-------- EXERCISE INPUTS --------

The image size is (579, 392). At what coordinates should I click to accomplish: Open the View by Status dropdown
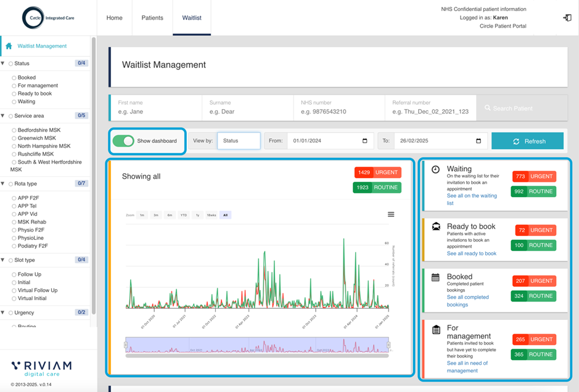[238, 141]
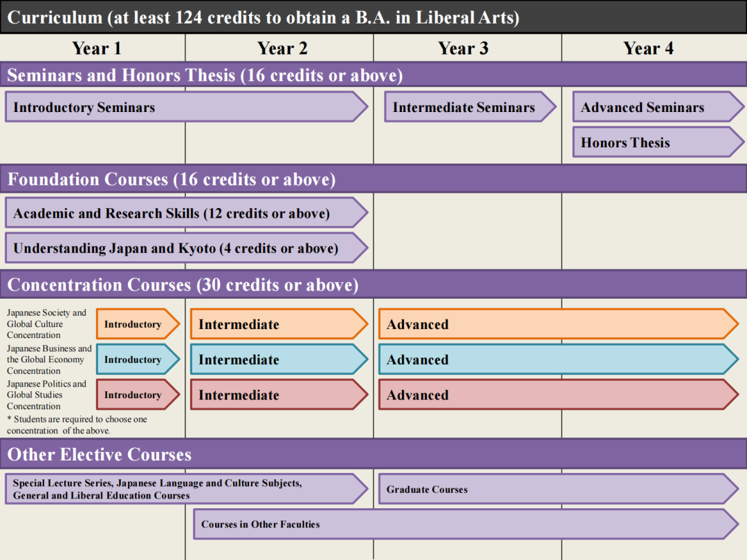Select the blue Intermediate arrow

pos(278,360)
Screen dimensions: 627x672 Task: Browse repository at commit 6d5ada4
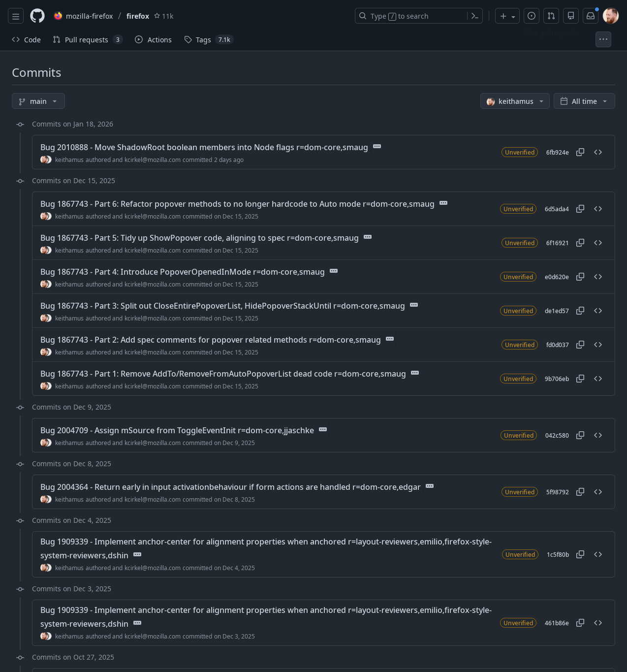click(x=598, y=209)
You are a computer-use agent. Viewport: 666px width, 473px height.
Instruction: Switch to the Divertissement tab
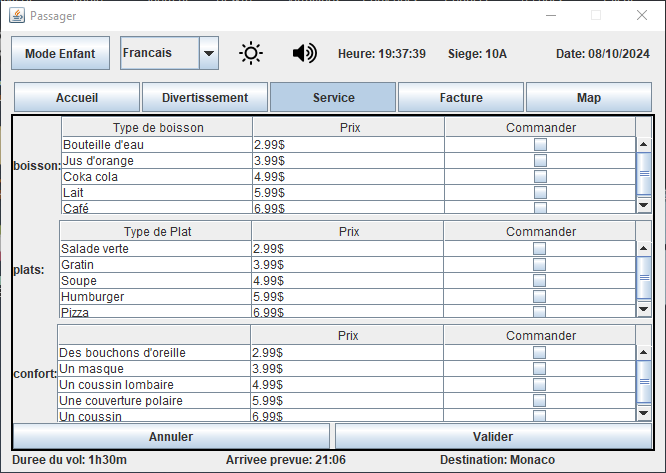coord(205,98)
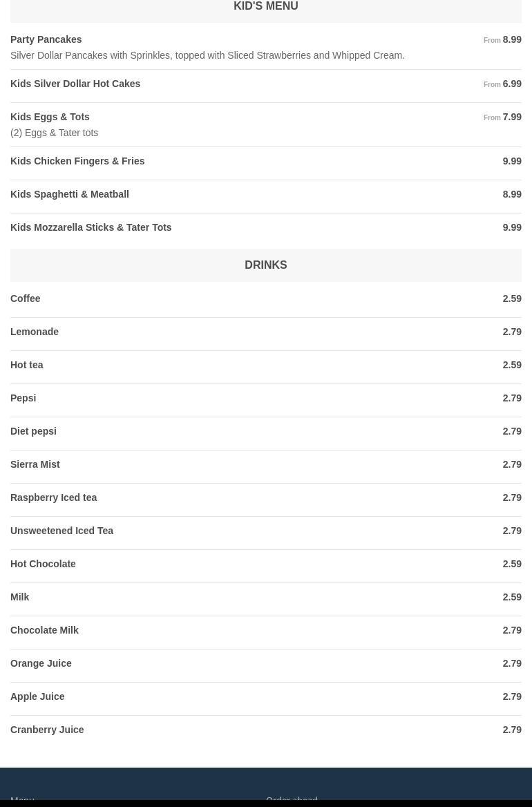This screenshot has height=807, width=532.
Task: Click Kids Chicken Fingers & Fries
Action: (x=77, y=161)
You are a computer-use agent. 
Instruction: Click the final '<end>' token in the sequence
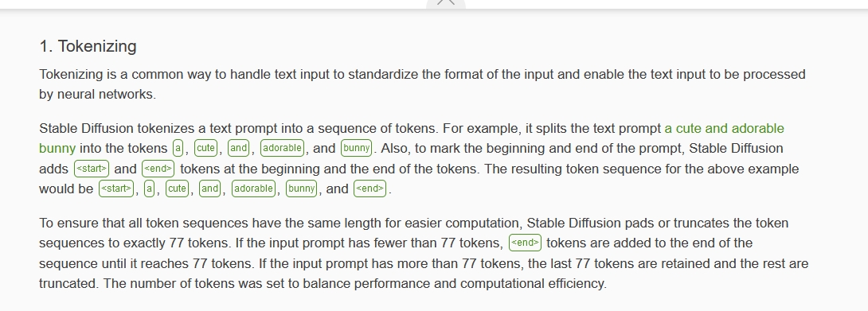[x=369, y=189]
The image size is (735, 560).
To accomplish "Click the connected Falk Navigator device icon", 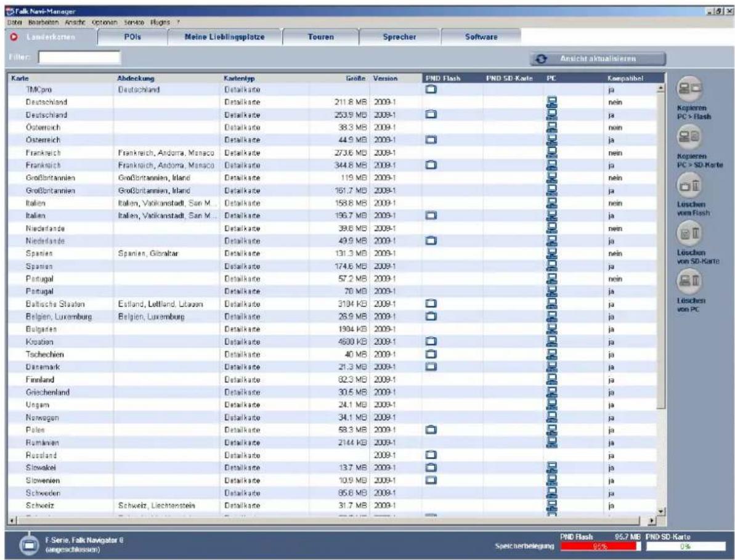I will click(x=29, y=545).
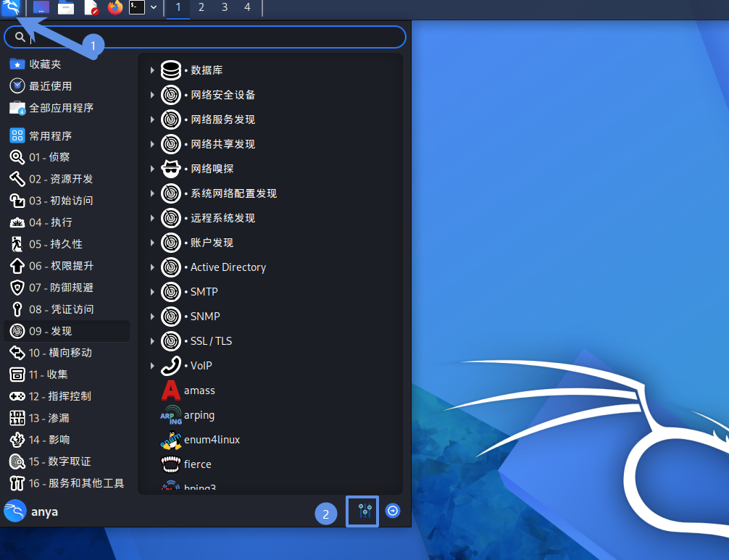Select the 01 - 侦察 category
The width and height of the screenshot is (729, 560).
pos(49,157)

--------

EXERCISE – For each line in the data that holds the word "computer", copy the line.

FINISHED TASK –
You are a computer-use agent. Viewport: 666px width, 473px height.
You are a computer-use agent. 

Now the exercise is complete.